» **WHAT YOU NEED TO DO**:
Starting at the top of the entries below, write out each line up to and including the one containing "Viewport: 1600px width, 860px height.". Leave the pictures out.

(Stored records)

──────

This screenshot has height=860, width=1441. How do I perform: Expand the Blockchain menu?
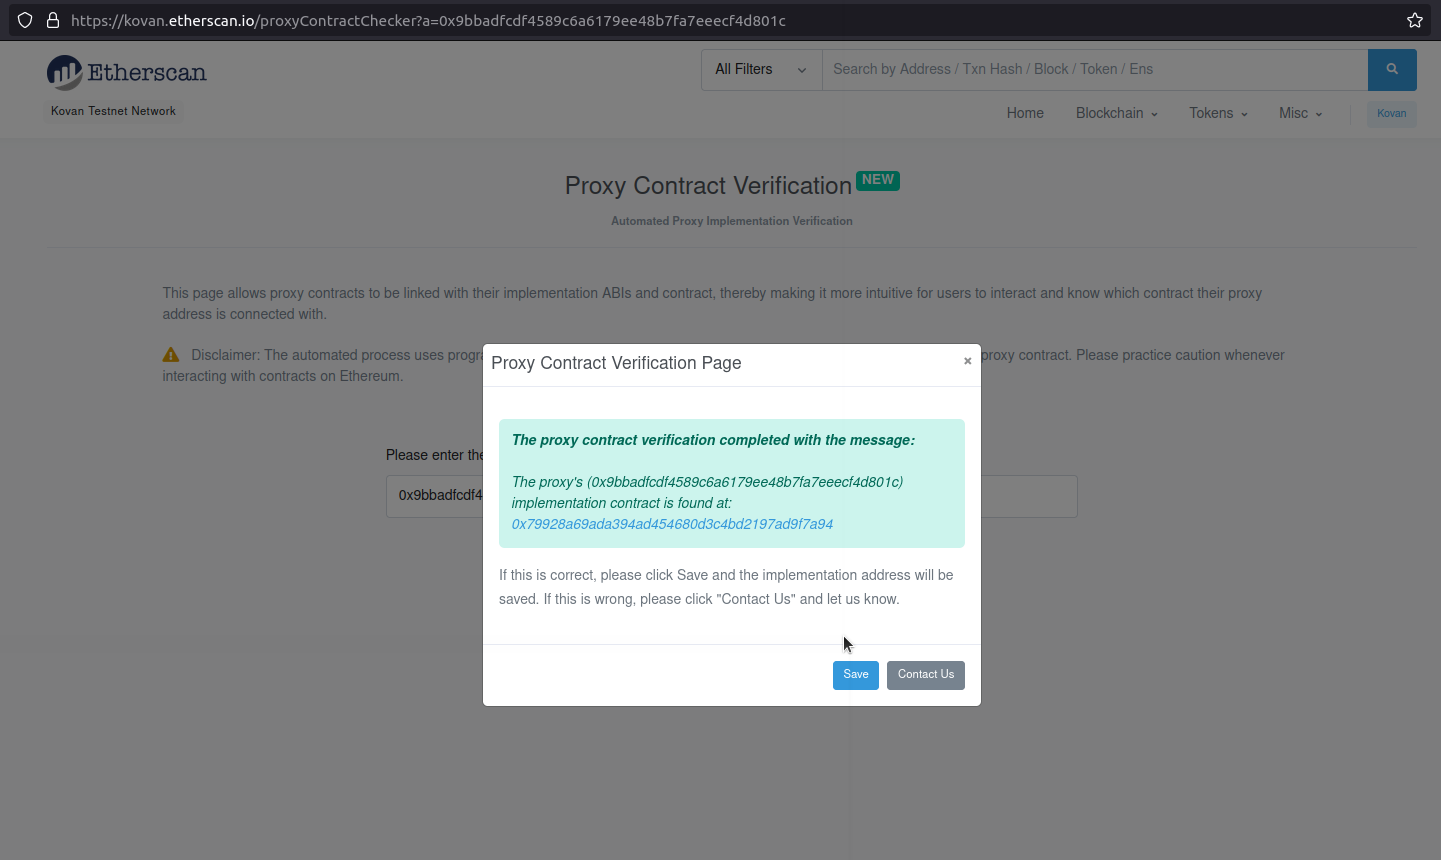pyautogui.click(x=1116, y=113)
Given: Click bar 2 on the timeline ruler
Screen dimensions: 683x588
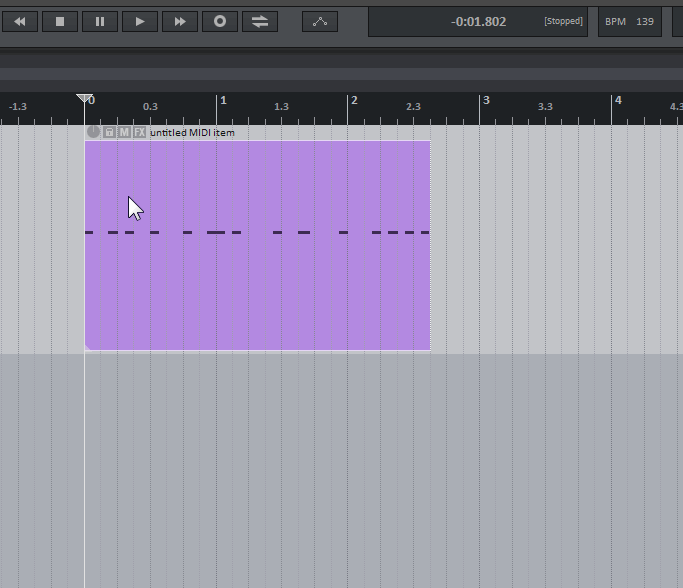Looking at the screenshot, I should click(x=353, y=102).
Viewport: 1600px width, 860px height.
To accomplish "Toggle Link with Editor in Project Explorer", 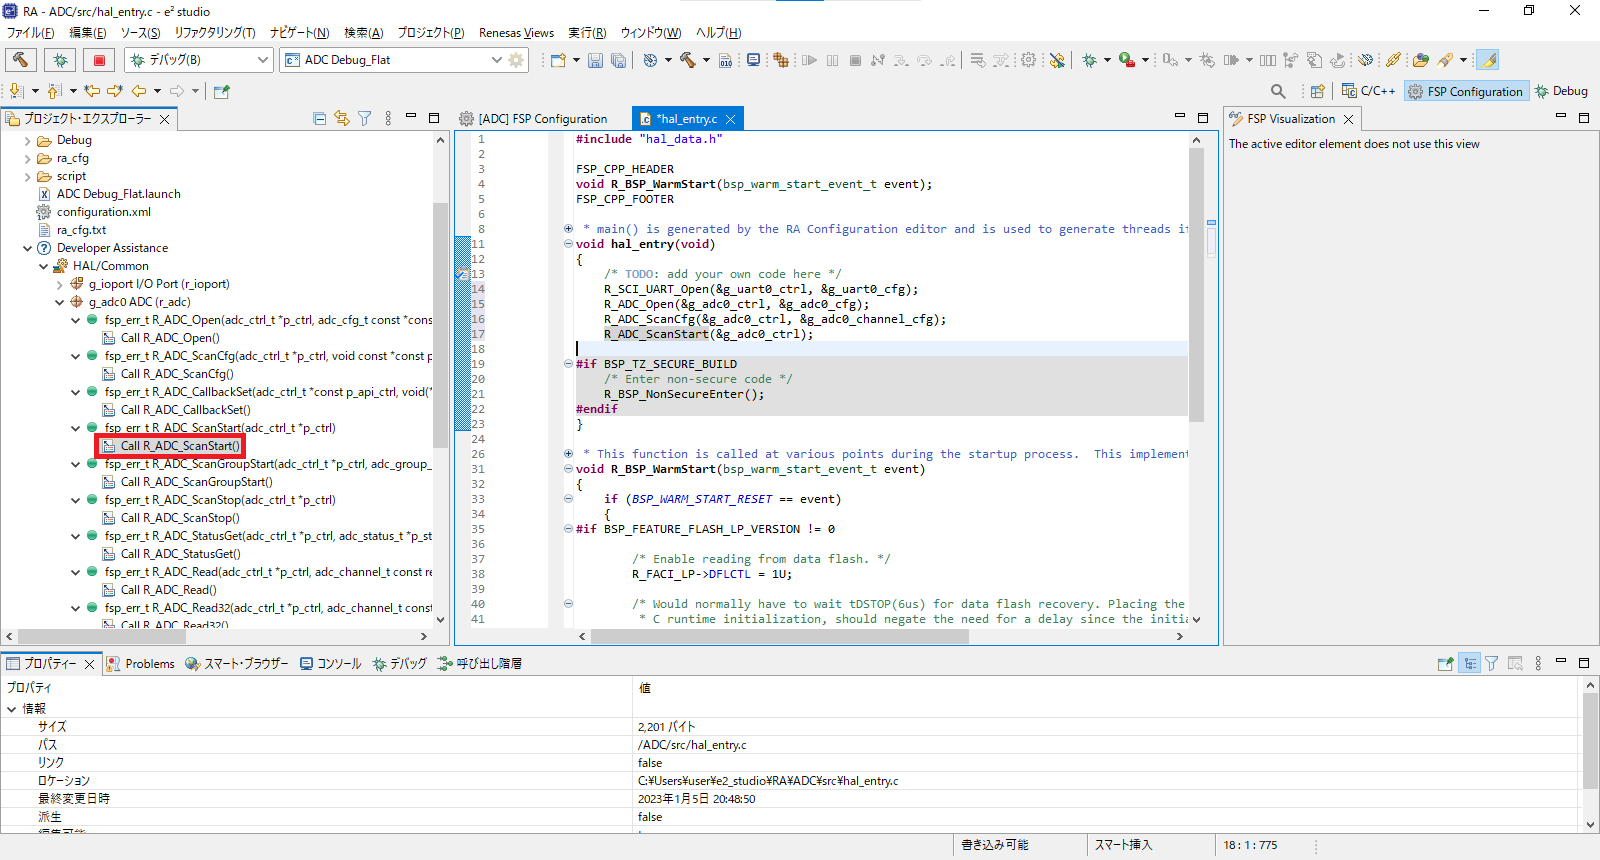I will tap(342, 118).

──────

» **EXERCISE SOLUTION**:
This screenshot has height=860, width=1441. How do I perform: Expand the Blockchain menu?
pyautogui.click(x=1116, y=113)
Given: Click bar 2 on the timeline ruler
Screen dimensions: 683x588
Looking at the screenshot, I should click(x=353, y=102).
Viewport: 1600px width, 860px height.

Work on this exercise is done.